Turner's search for a technology fix took several wrong turns:

First we tried software built for this sector, but it was very narrow in scope. It checked the box on the medical basics - treatment plans, session notes - but it didn't have any of the operational things you'd expect, like schedule optimization or patient intake. I had a history with Salesforce, so I tried using that, but it was a square peg in a round hole. Then we tried full-stack development in Java, did a security audit, and it was just horrible.

Eventually, Turner turned to Appian's process automation platform, on the recommendation of a friend's IT consulting contact. An initial project delivered in a couple of months that a year of prior effort had failed to produce - at lower cost.

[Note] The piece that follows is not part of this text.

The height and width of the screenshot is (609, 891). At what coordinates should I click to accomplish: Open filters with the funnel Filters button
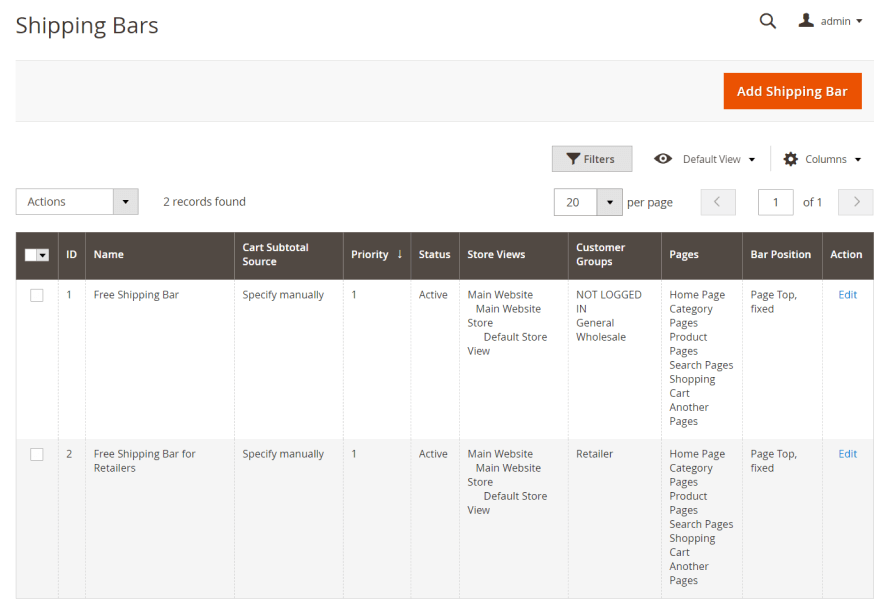(x=591, y=159)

Three weeks to AI-powered document processing

A custom staff onboarding and training solution was the first build, automating the collection of clearances, qualifications, and licences required for new practitioners. From there, Turner worked with Appian's Customer Success team to layer in AI-powered document processing across the entire patient onboarding workflow.

It took three weeks.

The result is what Turner calls an autism diagnosis generative AI extraction application — a system that pulls diagnosis details, medical notes, and patient information directly from intake files, eliminating manual data re-entry and the errors that come with it. All processing is automatically HIPAA compliant.

Turner says:

It's just better than what I had before. It's increasing access to care. It simplifies operational complexity. And it helps us move faster. One of my favourite things is that once you build a process in Appian, the dashboard is just there. I can log into a portal, click, and see exactly how many people are in each stage of intake, where the gaps are, and nice charts on top of it.

Agentic AI is next

Turner's immediate focus is applying agentic AI to scheduling - one of the more complex operational challenges the organisation faces. Matching staff members to patients across a dispersed community involves more than 20 variables, including parent preferences and geography, with the goals of improving patient outcomes and maximizing billable hours.

He's characteristically understated about the ambition:

It's almost like we're making AI useful here.